Le poker est un loisir qui peut être assez coûteux pour les amateurs…
C’est une histoire un peu bizarre en fait. J’ai commencé le poker en 2010, puis j’ai fait une longue pause en 2011, une année très difficile pour moi sur le plan personnel.
Quand je suis sortie du trou, en 2012, j’avais besoin de me distraire. De nouvelles personnes, de nouveaux sujets de discussion, de changement dans ma vie.
C’est ce que le poker t’a apporté ?
Oui. Un ami de longue date, Jan Boubli (vainqueur de l’EPT Barcelone 2005) m’a conseillé d’aller à l’Aviation Club.
Jan a passé 22 ans à travailler en tant que dentiste avant de prendre sa retraite pour devenir joueur de poker professionnel.
Nous nous connaissons depuis plus de 30 ans. Nous jouions déjà au poker ensemble dans les années 80.
Bref, j’ai commencé à y aller deux fois par mois, et en octobre 2012 j’ai gagné 25 000 € en remportant un tournoi à 1000 €.
Je n’avais pas besoin de cet argent pour vivre et je n’avais pas spécialement envie d’un nouveau sac à main, donc j’ai demandé à Jan ce que j’étais censée faire.
Il m’a répondu : “Va au PokerStars Caribbean Adventure, c’est le plus bel endroit où jouer au poker.”
J’y suis allée et j’ai atteint une place payée au Main Event et dans un autre tournoi. J’étais lancée.
En tant que femme d’âge mûr, n’est-ce pas un peu intimidant de se retrouve à table avec tous ces jeunes aux dents longues ?
Au début, si. Aux Bahamas, je me suis retrouvée à la table de Jonathan Little, et il n’a pas été tendre avec moi.
Il a réussi à me faire sortir d’une main en bluffant. J’avais deux dames et j’avais peur qu’il ait une couleur.
Il m’a montré qu’il avait bluffé avec un sourire narquois. C’est là que je me suis rendu compte que je devais travailler un peu.
Comment as-tu réussi à progresser ?
Toujours aux Bahamas, j’ai rencontré une joueuse serbe, avec qui je suis toujours amie aujourd’hui.
Elle m’a conseillé de regarder des vidéos de grands tournois pour me familiariser avec le style de jeu dans ces tournois.
Maintenant, je fais ça tout le temps. C’est ma petite université YouTube du poker. (rires)

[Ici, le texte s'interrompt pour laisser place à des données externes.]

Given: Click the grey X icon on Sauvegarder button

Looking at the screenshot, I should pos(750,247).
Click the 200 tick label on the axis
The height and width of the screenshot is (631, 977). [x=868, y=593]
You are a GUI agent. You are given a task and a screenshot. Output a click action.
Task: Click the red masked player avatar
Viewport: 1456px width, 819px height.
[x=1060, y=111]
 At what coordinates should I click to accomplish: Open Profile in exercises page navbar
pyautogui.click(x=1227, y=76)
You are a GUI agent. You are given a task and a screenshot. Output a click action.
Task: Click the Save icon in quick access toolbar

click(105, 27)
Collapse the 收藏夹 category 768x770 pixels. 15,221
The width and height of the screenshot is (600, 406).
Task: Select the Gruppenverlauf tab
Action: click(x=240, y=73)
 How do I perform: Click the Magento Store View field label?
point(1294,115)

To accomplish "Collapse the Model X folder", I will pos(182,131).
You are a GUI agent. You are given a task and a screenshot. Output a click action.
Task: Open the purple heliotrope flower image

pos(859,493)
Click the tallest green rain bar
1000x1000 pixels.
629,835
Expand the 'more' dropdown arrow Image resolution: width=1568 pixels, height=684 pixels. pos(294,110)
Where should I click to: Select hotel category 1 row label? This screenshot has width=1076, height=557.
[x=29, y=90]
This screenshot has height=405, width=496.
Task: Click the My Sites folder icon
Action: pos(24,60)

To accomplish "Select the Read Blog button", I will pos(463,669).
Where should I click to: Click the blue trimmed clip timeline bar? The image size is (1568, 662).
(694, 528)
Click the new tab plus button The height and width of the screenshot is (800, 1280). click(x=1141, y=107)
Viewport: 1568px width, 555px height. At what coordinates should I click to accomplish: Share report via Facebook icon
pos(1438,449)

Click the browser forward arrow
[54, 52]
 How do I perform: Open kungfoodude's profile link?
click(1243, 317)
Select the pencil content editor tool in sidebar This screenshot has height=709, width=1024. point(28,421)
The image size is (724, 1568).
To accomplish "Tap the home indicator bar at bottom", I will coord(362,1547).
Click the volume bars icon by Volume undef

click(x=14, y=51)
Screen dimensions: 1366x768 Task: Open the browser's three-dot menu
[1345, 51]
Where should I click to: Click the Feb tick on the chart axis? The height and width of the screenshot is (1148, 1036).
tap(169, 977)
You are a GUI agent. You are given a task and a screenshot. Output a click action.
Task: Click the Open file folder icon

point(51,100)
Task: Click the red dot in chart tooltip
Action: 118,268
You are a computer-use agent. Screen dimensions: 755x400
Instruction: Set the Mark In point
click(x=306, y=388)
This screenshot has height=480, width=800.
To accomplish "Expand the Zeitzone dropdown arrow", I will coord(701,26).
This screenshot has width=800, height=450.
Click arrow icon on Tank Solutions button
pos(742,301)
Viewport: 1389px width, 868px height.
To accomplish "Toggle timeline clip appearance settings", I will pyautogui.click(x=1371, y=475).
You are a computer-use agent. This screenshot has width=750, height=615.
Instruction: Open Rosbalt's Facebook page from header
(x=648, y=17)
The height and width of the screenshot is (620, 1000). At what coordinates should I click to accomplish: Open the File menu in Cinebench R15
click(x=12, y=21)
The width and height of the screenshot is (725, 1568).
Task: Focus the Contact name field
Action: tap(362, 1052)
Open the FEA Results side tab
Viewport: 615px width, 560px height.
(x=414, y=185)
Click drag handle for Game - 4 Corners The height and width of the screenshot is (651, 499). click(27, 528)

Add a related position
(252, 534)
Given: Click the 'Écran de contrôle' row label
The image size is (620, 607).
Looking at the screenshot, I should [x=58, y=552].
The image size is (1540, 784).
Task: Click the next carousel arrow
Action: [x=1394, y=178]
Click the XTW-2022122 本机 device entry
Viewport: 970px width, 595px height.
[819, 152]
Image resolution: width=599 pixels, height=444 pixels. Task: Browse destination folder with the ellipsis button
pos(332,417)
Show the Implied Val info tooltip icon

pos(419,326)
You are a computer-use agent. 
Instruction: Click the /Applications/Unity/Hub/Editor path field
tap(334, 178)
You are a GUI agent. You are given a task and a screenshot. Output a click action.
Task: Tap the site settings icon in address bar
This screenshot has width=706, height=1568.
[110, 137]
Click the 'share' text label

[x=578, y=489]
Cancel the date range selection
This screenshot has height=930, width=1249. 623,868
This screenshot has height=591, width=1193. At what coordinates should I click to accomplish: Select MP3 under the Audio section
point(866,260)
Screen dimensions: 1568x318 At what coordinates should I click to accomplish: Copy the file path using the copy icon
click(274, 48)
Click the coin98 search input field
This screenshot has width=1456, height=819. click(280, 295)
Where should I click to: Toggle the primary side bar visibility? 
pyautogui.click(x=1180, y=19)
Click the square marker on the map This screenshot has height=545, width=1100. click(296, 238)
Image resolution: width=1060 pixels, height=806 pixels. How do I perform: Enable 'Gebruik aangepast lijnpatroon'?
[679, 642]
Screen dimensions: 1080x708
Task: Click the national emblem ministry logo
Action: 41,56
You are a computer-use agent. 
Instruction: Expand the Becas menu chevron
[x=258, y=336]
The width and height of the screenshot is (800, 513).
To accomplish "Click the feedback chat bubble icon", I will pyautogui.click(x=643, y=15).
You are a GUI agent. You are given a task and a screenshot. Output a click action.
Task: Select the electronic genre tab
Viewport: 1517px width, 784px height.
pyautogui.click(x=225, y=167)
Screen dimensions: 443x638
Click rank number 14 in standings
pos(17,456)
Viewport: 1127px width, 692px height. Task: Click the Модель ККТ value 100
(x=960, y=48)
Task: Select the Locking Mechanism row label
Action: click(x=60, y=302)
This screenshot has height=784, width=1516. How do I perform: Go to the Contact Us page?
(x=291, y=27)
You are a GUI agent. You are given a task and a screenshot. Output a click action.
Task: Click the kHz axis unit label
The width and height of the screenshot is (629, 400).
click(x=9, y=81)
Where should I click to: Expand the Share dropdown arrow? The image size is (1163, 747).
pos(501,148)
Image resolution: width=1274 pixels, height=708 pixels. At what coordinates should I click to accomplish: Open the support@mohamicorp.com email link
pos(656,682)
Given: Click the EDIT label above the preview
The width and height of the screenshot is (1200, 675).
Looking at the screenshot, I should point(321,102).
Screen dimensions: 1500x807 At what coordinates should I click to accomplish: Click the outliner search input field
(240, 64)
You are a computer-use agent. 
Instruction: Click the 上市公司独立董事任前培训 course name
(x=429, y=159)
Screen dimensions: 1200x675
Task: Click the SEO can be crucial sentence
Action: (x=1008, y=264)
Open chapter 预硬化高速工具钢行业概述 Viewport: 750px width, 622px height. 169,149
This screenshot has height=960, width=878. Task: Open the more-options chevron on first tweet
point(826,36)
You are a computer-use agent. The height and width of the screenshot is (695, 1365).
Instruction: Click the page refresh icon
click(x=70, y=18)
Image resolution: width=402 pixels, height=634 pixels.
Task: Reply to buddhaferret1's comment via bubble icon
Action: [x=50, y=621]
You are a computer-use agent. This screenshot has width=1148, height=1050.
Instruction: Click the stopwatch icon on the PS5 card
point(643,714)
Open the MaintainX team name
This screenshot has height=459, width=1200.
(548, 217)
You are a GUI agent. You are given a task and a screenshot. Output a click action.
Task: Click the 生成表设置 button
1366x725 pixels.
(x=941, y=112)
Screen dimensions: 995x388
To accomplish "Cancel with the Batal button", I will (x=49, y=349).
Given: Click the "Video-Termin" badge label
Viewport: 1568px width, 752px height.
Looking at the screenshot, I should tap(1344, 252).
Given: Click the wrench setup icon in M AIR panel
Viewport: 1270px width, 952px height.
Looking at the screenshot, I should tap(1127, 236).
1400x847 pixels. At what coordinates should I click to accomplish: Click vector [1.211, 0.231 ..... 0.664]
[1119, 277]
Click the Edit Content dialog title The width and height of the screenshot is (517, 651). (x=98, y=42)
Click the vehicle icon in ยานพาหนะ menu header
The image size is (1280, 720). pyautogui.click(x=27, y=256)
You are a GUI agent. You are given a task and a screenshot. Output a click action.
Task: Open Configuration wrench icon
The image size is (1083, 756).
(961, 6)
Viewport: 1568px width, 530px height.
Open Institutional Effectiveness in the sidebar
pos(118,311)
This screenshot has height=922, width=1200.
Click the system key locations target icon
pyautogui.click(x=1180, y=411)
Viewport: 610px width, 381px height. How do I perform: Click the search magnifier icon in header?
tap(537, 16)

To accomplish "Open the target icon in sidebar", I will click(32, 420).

Mais il en faut un peu plus quand même pour arriver à participer à un grand tournoi tous les deux mois, non ?
Grâce à mon métier, je maîtrise très bien la psychologie. Je suis mon intuition.
L’autre avantage, c’est que j’ai l’air d’une vieille dame à laquelle son mari a payé l’entrée au tournoi pour qu’il puisse passer la journée à jouer au golf. (rires)
Du coup beaucoup de joueurs me sous-estiment.
Comment envisages-tu ton futur dans le poker ?
Je sais que je n’abandonnerai jamais mon métier, même si je gagne un grand tournoi. Et je ne me vois pas jouer au poker jusqu’à mes 70 ans. Je préférerais apprendre le bridge.
Pourquoi le bridge ?
C’est le jeu de cartes des vieux. (rires)
Cette année, j’ai décidé de prendre un vrai coach. J’aimerais participer aux grands tournois de bridge.
Jan Boubli est aussi un grand joueur de bridge. Je suis son chemin !
Mais tu n’as pas encore 70 ans ! Dans quels tournois pourra-t-on te voir en 2015 ?
Je vais participer à l’EPT Malte et à celui de Monaco. Je serai aussi sûrement au WPT National de Bruxelles en février et au Deep Stack Open au printemps.
Mais cette année, mon grand objectif est de participer aux WSOP à Las Vegas.
On verra bien si ma bankroll me le permet. Je n’ai jamais vraiment eu à piocher dans mon argent depuis ma victoire à l’Aviation Club et je n’ai pas l’intention de le faire.
Mais tu pourrais aussi participer à des tournois plus modestes.
Je vais être franche : les professionnels se conduisent très bien avec moi, les amateurs c’est une autre histoire.
Tant qu’à jouer, je préfère jouer avec les gens sympathiques. On verra combien de temps ça dure.
Tu viens de remporter le trophée de “Joueuse de l’année” aux French Poker Awards. J’imagine que tes adversaires te connaissent un peu mieux maintenant ?
On dirait, oui. L'autre jour, j’ai joué avec un jeune homme que j’avais déjà croisé dans un autre tournoi. Je lui ai dit bonjour, et il m’a répondu “Bonjour Florence”. J’étais très surprise.
Il y a trois ans je n’avais jamais entendu parler de Doyle Brunson ou Daniel Negreanu et aujourd’hui certains joueurs connaissent mon prénom.